S1MØNE

Al Pacino veroorzaakt massahypnose

  • Datum 12-01-2011
  • Auteur
  • Gerelateerde Films S1MØNE
  • Regie
    Andrew Niccol
    Te zien vanaf
    01-01-2002
    Land
    Verenigde Staten
  • Deel dit artikel

Digitale megaster

Dom zijn ze, de showbizz-pers en het volk dat massaal achter de filmsterren aanloopt, zo valt uit de magere mediasatire S1møne op te maken.

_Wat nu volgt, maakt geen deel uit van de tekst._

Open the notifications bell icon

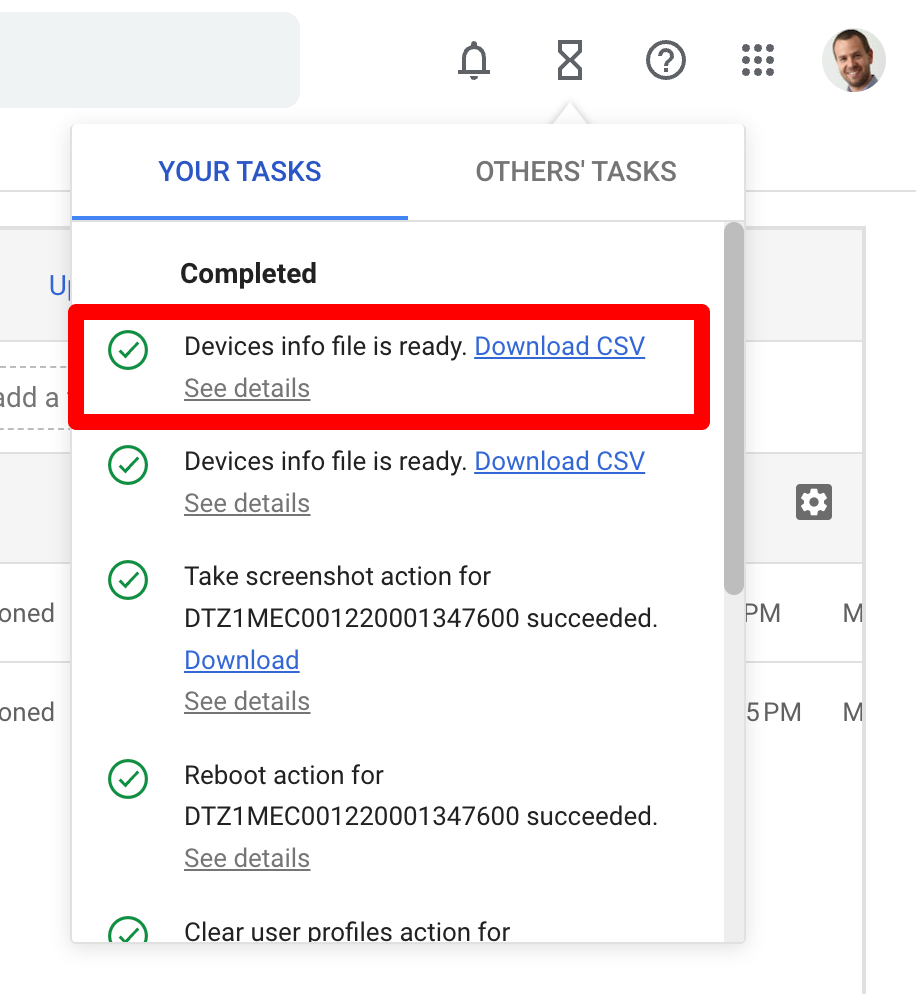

Al Pacino schittert in rollen waarin hij macht uitstraalt, zoals de Godfather-cyclus of The devil’s advocate, maar verschrompelt als oudere man die zijn succesvolle periode achter de rug heeft. Zo’n laatste rol speelt hij in S1møne, de derde film van regisseur Andrew Niccol, die als scenarist verantwoordelijk was voor The Truman show en Gattaca.
Victor Taransky (Pacino) valt in de openingsscène van S1møne op de knieën voor een actrice met sterallures, maar zij is onverbiddelijk. Ze wil niet meer meewerken aan de bijna volledig opgenomen film. En dat terwijl dit de laatste kans betekende voor de regisseur met kopzorgen en wel erg nonchalant gestyled kapsel. Pacino’s wallen verdubbelen in vijf minuten tijd.
De redding dient zich aan in de vorm van een eenogige zwerver. Hij heeft software ontwikkeld die acteurs voortaan overbodig maakt omdat de digitale personages niet van echt zijn te onderscheiden. Nadat dit procédé op Taransky’s mislukte productie is toegepast, groeit de film uit tot een monsterhit en de digitale actrice ‘S1møne’ tot een nieuwe megaster. Iedereen wil meer van haar weten, maar Taransky heeft niemand verteld dat S1møne een animatie is en moet nu halsbrekende toeren uithalen om de leugen in stand te houden.

Soufflé
In het ingenieuze The Truman show was die leugen geloofwaardig. Jim Carrey leefde in een georkestreerde wereld waarin iedereen zijn best deed hem voor te gek te houden. In S1møne is het precies omgekeerd, Taransky moet in zijn eentje de hele wereld overtuigen dat een vrouw die nog nooit iemand de hand heeft geschud werkelijk bestaat, waarmee Niccol wederom duidelijk wil maken hoe dom het grote publiek is en hoe doortrapt de mediawereld in elkaar zit.
The Truman Show heeft ten minste een spanningsboog waardoor je mee kan leven met de vertwijfelde Jim Carrey. Niccols boodschap is in S1møne na een half uur al duidelijk: de massa die sterren op een ongezonde manier adoreert en de pers die met oogkleppen achter een hype aan loopt, zijn allemaal even dom. Bovendien zouden regisseurs weer belangrijker moeten worden dan acteurs, die vooral duur en vervelend zijn.
Inmiddels begint zich een patroon af te tekenen in Niccols oeuvre: telkens weer bevinden zijn personages zich in een postmoderne wereld waarin realiteit en fictie door elkaar lopen. De verwarring die dat teweeg brengt kan een sterke film opleveren, omdat de bioscoopbezoeker een soort ‘meta-ervaring’ beleeft. Zodra Niccols betoog een paar zwakheden vertoont, zakt het scenario als een soufflé in elkaar, zoals in S1møne.
Taransky haalt gedurende de hele film halsbrekende toeren uit om het publiek in ‘zijn ster’ te laten geloven. Zelfs een hologramoptreden in een tjokvolle sportarena weet hij tot een succesvol einde te brengen. Tenminste, het publiek in de film gelooft het. Als kijker ben je dan allang afgehaakt vanwege de vele gaten in het script en Taransky’s ongeloofwaardige pogingen jan en alleman te misleiden. Niccol faalt omdat hij de domheid die hij in de film bij het grote publiek veronderstelt, ook verwacht bij de bioscoopbezoeker. De meta-boodschap die hij wil vertellen keert zich dan als een boemerang tegen hem.